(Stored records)

____________________

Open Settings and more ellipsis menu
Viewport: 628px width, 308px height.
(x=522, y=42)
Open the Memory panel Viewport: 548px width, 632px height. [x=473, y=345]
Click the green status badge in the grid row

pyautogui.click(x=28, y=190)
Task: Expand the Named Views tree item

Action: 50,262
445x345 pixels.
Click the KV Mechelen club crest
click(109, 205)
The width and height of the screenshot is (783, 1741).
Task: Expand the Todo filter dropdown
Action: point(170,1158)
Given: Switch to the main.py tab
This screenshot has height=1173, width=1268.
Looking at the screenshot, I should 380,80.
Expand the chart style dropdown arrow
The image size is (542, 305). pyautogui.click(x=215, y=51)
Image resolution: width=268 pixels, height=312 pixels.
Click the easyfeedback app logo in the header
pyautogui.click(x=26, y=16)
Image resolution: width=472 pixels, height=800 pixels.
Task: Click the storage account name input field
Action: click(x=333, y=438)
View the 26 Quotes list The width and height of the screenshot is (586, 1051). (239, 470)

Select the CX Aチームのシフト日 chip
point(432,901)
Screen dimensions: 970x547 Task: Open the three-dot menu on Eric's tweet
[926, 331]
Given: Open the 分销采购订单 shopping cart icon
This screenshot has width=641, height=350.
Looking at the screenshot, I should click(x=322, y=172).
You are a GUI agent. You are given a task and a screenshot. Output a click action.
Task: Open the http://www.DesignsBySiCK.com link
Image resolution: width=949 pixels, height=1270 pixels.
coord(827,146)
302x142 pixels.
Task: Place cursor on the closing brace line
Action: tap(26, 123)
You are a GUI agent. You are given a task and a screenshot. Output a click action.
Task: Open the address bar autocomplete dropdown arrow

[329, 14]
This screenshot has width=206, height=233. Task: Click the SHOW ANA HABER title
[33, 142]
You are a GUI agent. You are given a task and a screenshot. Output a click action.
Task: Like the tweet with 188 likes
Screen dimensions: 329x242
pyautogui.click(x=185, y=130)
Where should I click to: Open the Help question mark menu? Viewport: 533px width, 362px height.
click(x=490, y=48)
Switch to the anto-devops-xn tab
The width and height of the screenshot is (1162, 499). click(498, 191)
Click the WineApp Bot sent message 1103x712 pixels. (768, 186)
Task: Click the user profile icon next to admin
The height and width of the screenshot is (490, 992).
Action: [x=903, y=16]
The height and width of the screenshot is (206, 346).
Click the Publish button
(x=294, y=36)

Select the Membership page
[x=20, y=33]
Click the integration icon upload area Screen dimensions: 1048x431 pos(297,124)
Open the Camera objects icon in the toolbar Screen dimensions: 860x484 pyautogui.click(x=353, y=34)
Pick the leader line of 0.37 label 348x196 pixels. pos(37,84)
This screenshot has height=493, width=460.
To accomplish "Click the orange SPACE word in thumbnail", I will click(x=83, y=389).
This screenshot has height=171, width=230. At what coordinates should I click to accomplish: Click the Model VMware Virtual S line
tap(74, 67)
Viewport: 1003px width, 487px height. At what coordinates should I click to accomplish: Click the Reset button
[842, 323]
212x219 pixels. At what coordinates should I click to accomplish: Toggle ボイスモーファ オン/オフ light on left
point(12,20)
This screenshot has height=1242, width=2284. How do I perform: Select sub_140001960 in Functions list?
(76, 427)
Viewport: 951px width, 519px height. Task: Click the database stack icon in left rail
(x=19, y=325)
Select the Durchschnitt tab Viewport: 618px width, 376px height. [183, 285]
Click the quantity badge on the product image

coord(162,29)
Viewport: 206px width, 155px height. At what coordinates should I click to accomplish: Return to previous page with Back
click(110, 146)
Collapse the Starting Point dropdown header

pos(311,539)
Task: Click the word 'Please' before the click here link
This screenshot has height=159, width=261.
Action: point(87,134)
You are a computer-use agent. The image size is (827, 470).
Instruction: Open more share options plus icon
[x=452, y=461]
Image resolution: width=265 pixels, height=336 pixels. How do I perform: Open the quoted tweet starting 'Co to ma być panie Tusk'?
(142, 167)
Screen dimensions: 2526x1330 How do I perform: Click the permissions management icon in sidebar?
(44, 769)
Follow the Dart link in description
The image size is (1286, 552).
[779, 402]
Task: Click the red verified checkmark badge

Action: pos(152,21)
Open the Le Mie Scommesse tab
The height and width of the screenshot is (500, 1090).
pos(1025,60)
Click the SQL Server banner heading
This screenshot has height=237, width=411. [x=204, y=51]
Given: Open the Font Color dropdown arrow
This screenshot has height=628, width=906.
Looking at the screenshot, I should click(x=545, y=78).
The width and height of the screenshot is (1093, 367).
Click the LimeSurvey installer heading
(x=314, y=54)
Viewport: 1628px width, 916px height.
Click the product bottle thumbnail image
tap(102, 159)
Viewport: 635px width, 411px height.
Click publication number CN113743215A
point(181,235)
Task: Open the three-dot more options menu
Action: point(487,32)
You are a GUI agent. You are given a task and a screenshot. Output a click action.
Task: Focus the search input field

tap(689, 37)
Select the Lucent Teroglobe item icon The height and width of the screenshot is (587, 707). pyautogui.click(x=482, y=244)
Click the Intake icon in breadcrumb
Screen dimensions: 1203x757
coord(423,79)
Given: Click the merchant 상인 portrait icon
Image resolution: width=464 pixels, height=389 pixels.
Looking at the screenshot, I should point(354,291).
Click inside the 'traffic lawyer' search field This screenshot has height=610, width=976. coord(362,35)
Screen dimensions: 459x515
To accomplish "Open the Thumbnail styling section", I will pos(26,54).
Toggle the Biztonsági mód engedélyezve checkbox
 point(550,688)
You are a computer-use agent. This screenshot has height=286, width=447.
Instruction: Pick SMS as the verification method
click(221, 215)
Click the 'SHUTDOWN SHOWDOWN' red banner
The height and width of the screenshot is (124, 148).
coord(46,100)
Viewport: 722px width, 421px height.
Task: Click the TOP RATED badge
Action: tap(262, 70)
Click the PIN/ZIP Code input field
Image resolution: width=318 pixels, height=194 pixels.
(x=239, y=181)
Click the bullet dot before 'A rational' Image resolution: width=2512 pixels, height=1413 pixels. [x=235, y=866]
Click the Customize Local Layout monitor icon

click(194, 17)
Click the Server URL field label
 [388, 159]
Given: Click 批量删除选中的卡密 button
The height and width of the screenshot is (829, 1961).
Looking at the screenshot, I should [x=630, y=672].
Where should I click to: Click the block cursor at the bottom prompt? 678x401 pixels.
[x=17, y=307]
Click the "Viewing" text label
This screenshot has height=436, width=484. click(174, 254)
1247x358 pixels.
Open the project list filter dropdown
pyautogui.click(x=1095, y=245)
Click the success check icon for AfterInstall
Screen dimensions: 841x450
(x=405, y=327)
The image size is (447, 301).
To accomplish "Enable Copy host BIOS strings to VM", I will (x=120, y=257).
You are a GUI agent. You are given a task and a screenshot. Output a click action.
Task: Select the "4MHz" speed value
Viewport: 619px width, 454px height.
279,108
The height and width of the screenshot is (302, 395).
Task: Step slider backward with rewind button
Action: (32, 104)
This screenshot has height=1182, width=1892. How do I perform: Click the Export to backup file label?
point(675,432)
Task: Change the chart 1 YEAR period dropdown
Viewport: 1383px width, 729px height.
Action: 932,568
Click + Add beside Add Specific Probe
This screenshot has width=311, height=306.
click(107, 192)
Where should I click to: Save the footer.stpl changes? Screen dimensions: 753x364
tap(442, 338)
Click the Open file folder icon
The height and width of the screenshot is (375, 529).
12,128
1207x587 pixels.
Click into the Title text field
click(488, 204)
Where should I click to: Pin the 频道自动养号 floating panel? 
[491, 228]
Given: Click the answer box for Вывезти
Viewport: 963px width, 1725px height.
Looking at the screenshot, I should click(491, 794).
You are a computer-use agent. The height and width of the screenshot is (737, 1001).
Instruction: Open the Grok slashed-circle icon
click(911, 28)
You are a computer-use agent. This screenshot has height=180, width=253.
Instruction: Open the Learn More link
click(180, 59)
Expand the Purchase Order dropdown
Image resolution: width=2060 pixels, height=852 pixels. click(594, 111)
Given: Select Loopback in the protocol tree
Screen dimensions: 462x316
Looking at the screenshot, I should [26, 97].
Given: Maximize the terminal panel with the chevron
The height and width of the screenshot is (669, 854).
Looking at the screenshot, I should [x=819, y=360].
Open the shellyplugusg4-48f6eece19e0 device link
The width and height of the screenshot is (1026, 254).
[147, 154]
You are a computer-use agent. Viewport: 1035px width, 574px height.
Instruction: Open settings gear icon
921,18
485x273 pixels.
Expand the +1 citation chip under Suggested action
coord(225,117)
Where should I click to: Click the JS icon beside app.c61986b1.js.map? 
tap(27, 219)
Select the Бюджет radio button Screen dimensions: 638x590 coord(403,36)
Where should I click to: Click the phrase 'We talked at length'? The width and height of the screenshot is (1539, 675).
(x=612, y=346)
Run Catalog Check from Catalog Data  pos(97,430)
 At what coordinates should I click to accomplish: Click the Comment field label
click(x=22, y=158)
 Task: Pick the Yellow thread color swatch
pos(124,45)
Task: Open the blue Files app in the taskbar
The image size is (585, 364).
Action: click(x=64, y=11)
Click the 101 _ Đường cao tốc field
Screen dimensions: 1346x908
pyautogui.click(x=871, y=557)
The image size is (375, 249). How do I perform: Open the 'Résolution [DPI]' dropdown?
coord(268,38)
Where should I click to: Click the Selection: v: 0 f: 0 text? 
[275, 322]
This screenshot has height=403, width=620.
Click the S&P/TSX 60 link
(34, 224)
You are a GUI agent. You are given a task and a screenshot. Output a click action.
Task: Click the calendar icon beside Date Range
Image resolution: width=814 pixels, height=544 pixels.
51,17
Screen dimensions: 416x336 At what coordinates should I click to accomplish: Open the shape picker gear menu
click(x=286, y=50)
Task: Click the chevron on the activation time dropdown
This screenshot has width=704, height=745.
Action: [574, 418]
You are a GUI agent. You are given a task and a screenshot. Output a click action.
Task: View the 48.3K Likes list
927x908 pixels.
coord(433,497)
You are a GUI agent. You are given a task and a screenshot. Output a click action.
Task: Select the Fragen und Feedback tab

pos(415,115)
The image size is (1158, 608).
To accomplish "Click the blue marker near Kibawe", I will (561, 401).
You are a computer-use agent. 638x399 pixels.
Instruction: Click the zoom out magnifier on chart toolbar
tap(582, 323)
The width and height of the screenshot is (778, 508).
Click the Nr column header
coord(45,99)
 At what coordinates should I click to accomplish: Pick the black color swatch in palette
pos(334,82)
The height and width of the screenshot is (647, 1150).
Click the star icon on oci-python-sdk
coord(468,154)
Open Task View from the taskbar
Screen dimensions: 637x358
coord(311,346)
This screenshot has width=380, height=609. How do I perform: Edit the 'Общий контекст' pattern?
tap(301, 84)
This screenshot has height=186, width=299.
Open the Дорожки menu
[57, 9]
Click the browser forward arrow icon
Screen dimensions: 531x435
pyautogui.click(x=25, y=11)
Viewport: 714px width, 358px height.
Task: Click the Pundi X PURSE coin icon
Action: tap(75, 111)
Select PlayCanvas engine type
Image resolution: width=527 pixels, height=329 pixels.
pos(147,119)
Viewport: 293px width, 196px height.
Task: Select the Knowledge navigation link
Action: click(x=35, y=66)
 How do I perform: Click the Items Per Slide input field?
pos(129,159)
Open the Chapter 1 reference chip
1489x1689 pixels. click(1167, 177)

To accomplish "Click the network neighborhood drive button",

____________________

§ EXERCISE TASK
Return the Stored records entries from the very first line down to and including the line that contains "Looking at the screenshot, I should click(x=322, y=172).". Reproduce each line without any changes.

§ OUTPUT FOR THIS EXERCISE
Open Settings and more ellipsis menu
Viewport: 628px width, 308px height.
(x=522, y=42)
Open the Memory panel Viewport: 548px width, 632px height. [x=473, y=345]
Click the green status badge in the grid row

pyautogui.click(x=28, y=190)
Task: Expand the Named Views tree item

Action: 50,262
445x345 pixels.
Click the KV Mechelen club crest
click(109, 205)
The width and height of the screenshot is (783, 1741).
Task: Expand the Todo filter dropdown
Action: point(170,1158)
Given: Switch to the main.py tab
This screenshot has height=1173, width=1268.
Looking at the screenshot, I should 380,80.
Expand the chart style dropdown arrow
The image size is (542, 305). pyautogui.click(x=215, y=51)
Image resolution: width=268 pixels, height=312 pixels.
Click the easyfeedback app logo in the header
pyautogui.click(x=26, y=16)
Image resolution: width=472 pixels, height=800 pixels.
Task: Click the storage account name input field
Action: click(x=333, y=438)
View the 26 Quotes list The width and height of the screenshot is (586, 1051). (239, 470)

Select the CX Aチームのシフト日 chip
point(432,901)
Screen dimensions: 970x547 Task: Open the three-dot menu on Eric's tweet
[926, 331]
Given: Open the 分销采购订单 shopping cart icon
This screenshot has width=641, height=350.
Looking at the screenshot, I should click(x=322, y=172).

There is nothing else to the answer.